# How it works - Pandas, data selection

In [1]:
import pandas as pd

In [2]:
list1 = ["Jane", "John", "June", "Jim", "Jay"]
list2 = ["Ford", "BMW", "Mini", "Mercedes", "Toyota"]
list3 = ["Blue", "Grey", "Red", "White", "White"]
list4 = ["1.6l", "2.0l", "1.6l", "2.2l", "1.2l"]
df = pd.DataFrame({"Make":list2, "Color":list3, "Capacity":list4}, 
                  index = list1)

In [3]:
df

Unnamed: 0,Make,Color,Capacity
Jane,Ford,Blue,1.6l
John,BMW,Grey,2.0l
June,Mini,Red,1.6l
Jim,Mercedes,White,2.2l
Jay,Toyota,White,1.2l


## Selection by column

In [4]:
df["Capacity"] # Selection of the SERIES by the column name (note the single bracket)

Jane    1.6l
John    2.0l
June    1.6l
Jim     2.2l
Jay     1.2l
Name: Capacity, dtype: object

In [5]:
df[["Capacity"]] # Selection of the DATAFRAME by column name (note the double bracket)

Unnamed: 0,Capacity
Jane,1.6l
John,2.0l
June,1.6l
Jim,2.2l
Jay,1.2l


In [6]:
df[["Color", "Capacity"]] # Selection by multiple column names (note the new listed order)

Unnamed: 0,Color,Capacity
Jane,Blue,1.6l
John,Grey,2.0l
June,Red,1.6l
Jim,White,2.2l
Jay,White,1.2l


In [7]:
df.loc[:,["Color", "Capacity"]] # Selection by column names using the .loc method (columns is the 2nd argument)

Unnamed: 0,Color,Capacity
Jane,Blue,1.6l
John,Grey,2.0l
June,Red,1.6l
Jim,White,2.2l
Jay,White,1.2l


In [8]:
df.iloc[:,[1, 0]] # Selection by column indices using the .iloc method (columns is the 2nd argument)

Unnamed: 0,Color,Make
Jane,Blue,Ford
John,Grey,BMW
June,Red,Mini
Jim,White,Mercedes
Jay,White,Toyota


## Selection by row

In [9]:
df.loc[["Jane", "June"],:] # Selection by row names using the .loc method (rows is the 1st argument)

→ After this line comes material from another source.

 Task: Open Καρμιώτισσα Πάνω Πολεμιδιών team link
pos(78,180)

Unnamed: 0,Make,Color,Capacity
Jane,Ford,Blue,1.6l
June,Mini,Red,1.6l


In [10]:
df.iloc[[0,2],:] # Selection by row indices using the .iloc method (rows is the 1st argument)

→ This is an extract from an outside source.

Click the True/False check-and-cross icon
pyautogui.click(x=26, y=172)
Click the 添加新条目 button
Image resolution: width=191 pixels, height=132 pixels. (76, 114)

Unnamed: 0,Make,Color,Capacity
Jane,Ford,Blue,1.6l
June,Mini,Red,1.6l


## Selection by row and column

In [11]:
df.loc[["Jane", "June"],["Capacity", "Make"]] # Selection using the .loc method would be preferred!

Unnamed: 0,Capacity,Make
Jane,1.6l,Ford
June,1.6l,Mini


In [12]:
df.iloc[[0,1],[0,2]] # Selection using the .iloc method would be preferred!

Unnamed: 0,Make,Capacity
Jane,Ford,1.6l
John,BMW,2.0l


## Selection by filter

In [13]:
df[df["Color"] == "White"] # Notice that we essentially filter on a series and then apply the result to the df
                           # df["Color] is the series
                           # we look for values == "White" in that series
                           # apply the result to the df
                           # When in doubt... build the code from the inside out!

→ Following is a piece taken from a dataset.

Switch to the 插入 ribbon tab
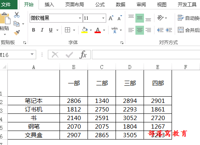Screen dimensions: 200x145 49,5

Unnamed: 0,Make,Color,Capacity
Jim,Mercedes,White,2.2l
Jay,Toyota,White,1.2l


In [14]:
df[(df["Color"] == "White") | (df["Color"] == "Blue")] # One can apply this technique with boolean operators too

Unnamed: 0,Make,Color,Capacity
Jane,Ford,Blue,1.6l
Jim,Mercedes,White,2.2l
Jay,Toyota,White,1.2l


## Selection by mask
This mechanism will be quite handy for re-usability

In [15]:
mask = df["Color"] == "White"

In [16]:
df[mask]

Unnamed: 0,Make,Color,Capacity
Jim,Mercedes,White,2.2l
Jay,Toyota,White,1.2l


## Selection using the .isin() method
This is pretty handy where you have larger lists of values that you want to check for

In [17]:
required_vals = ["White", "Blue", "Red"] # Make a list of all the values you want included
df[df["Color"].isin(required_vals)]      # Use this list as a filter with the .isin() method

Unnamed: 0,Make,Color,Capacity
Jane,Ford,Blue,1.6l
June,Mini,Red,1.6l
Jim,Mercedes,White,2.2l
Jay,Toyota,White,1.2l


In [18]:
df[~df["Color"].isin(required_vals)]   # Use the handy ~ notation to change it to "isnotin"!

Unnamed: 0,Make,Color,Capacity
John,BMW,Grey,2.0l


In [25]:
df[df.Color.str.contains("te")]

Unnamed: 0,Make,Color,Capacity
Jim,Mercedes,White,2.2l
Jay,Toyota,White,1.2l